WASHINGTON — The Biden administration should spend more money for research on pipeline leaks because a majority have gone undetected due to outdated data collection technology, leaving people unaware whether hazardous substances may be endangering their health, pipeline safety experts said Tuesday.

At a forum on pipeline safety research and development hosted by the Pipeline and Hazardous Materials Safety Administration of the Department of Transportation, the chief scientist at the Environmental Defense Fund, Steven Hamburg, said pipelines emit greenhouse gases, including carbon dioxide, methane and hydrogen gas through drilling, processing, transmission, storage and distribution operations, but there isn’t sufficient data tracking the quantity of these emissions. Because of that, it is hard to determine which changes pipeline operators need to implement to improve safety and reduce environmental impact.

Last year, the DOT reported that there are over 2.6 million miles of gas pipelines, which transport hydrogen, propane, natural and other types of gases, across the U.S. More than 229,500 miles of hazardous liquid pipelines across the country move carbon dioxide, crude oil and biofuels like ethanol and biodiesel.

The installation of pipelines has been a source of controversy for at least a decade. A decade-long battle over the Keystone XL oil pipeline, which would have spanned around 1,200 miles from Canada to Nebraska, ended this year when the developer terminated the project. Environmental and Indigenous activists protested for years against the Line 3 pipeline, which began carrying oil from Canada to northern Minnesota in October.

Over the past 20 years, there have been 695 pipeline incidents, causing over 1,140 injuries and 256 deaths, according to PHMSA. The new bipartisan infrastructure law will provide PHMSA with $195 million a year over the next five years for pipeline repairs and rehabilitation; it does not include new spending to improve data collection.

Massoud Tahamtani, deputy associate administrator for policy and programs at PHMSA, said the agency, which records pipeline mileage, performance and incidents, only receives methane data from pipeline operators when it is paired with a pipeline accident report. Andy Miller, associate director for climate at the Environmental Protection Agency, said in the virtual forum’s chat function that the EPA, whose emission data are mainly based on information provided by the states, faces the same challenges of insufficient data.

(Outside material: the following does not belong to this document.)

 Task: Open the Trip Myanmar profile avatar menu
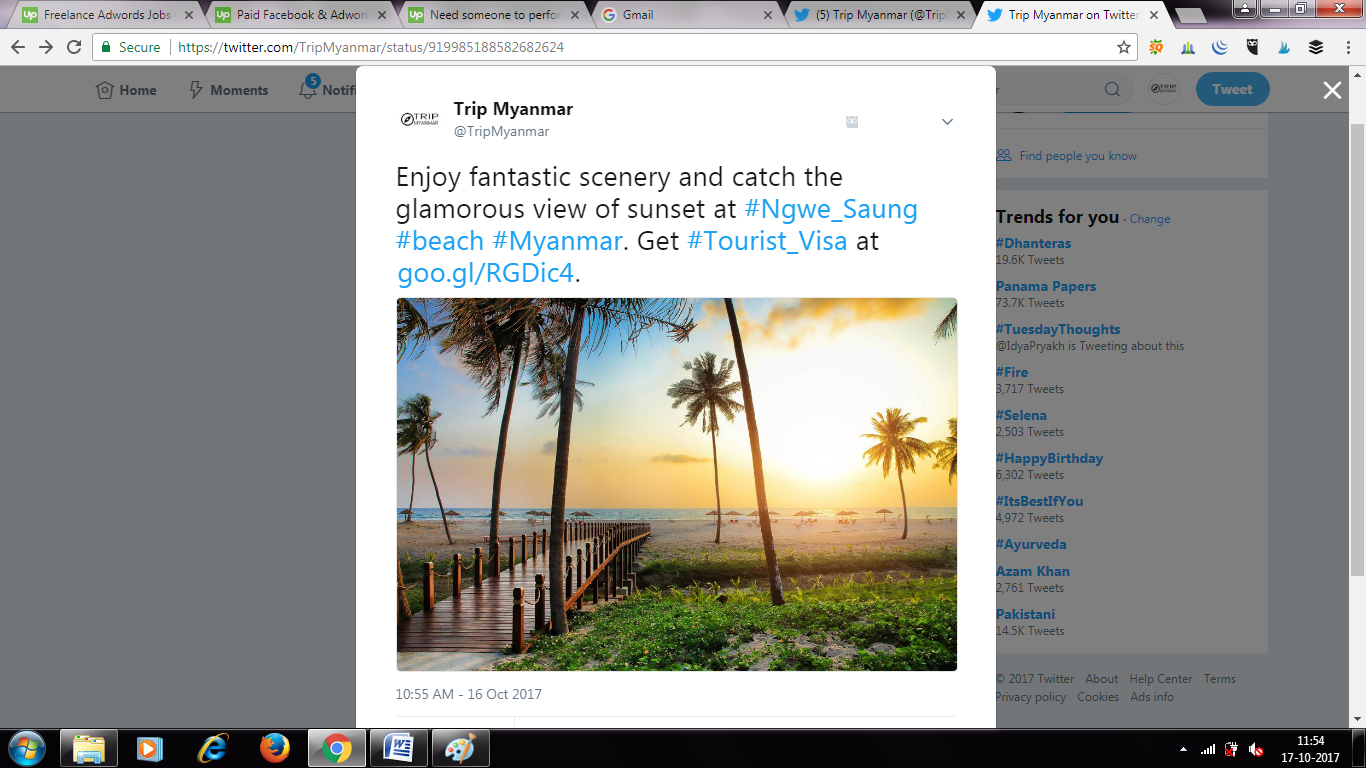point(1163,89)
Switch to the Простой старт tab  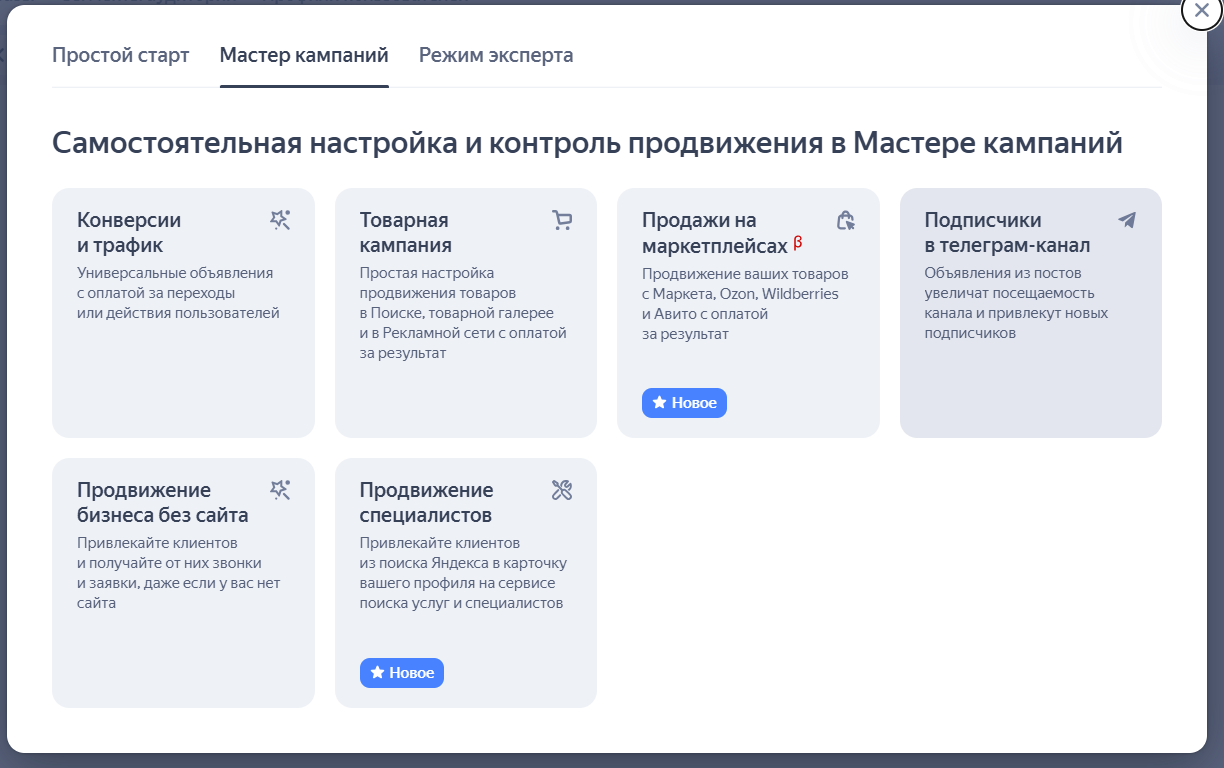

Hamburg said more federal spending on technological improvements in data collections would allow experts to better understand which pipeline materials corrode the quickest, how much gas is emitted into the atmosphere, where leaks are occurring and more.

“We’re not going to understand these systems unless we really expand the data that we have,” Hamburg said. “We’ve got to create a much more robust data system and then we can answer these questions far more effectively.”

Bill Caram, executive director of the Pipeline Safety Trust, which advocates for pipeline safety standards and environmental protection, said extreme climate change-related weather events, including floods, landslides and permafrost, make it more difficult to transport these substances safely through pipelines.
“Climate destabilization is one of the greatest risks posed to public safety by pipelines,” Caram said. “It is getting harder and harder to separate climate issues from safety issues as climate change threatens the integrity of pipeline infrastructure.”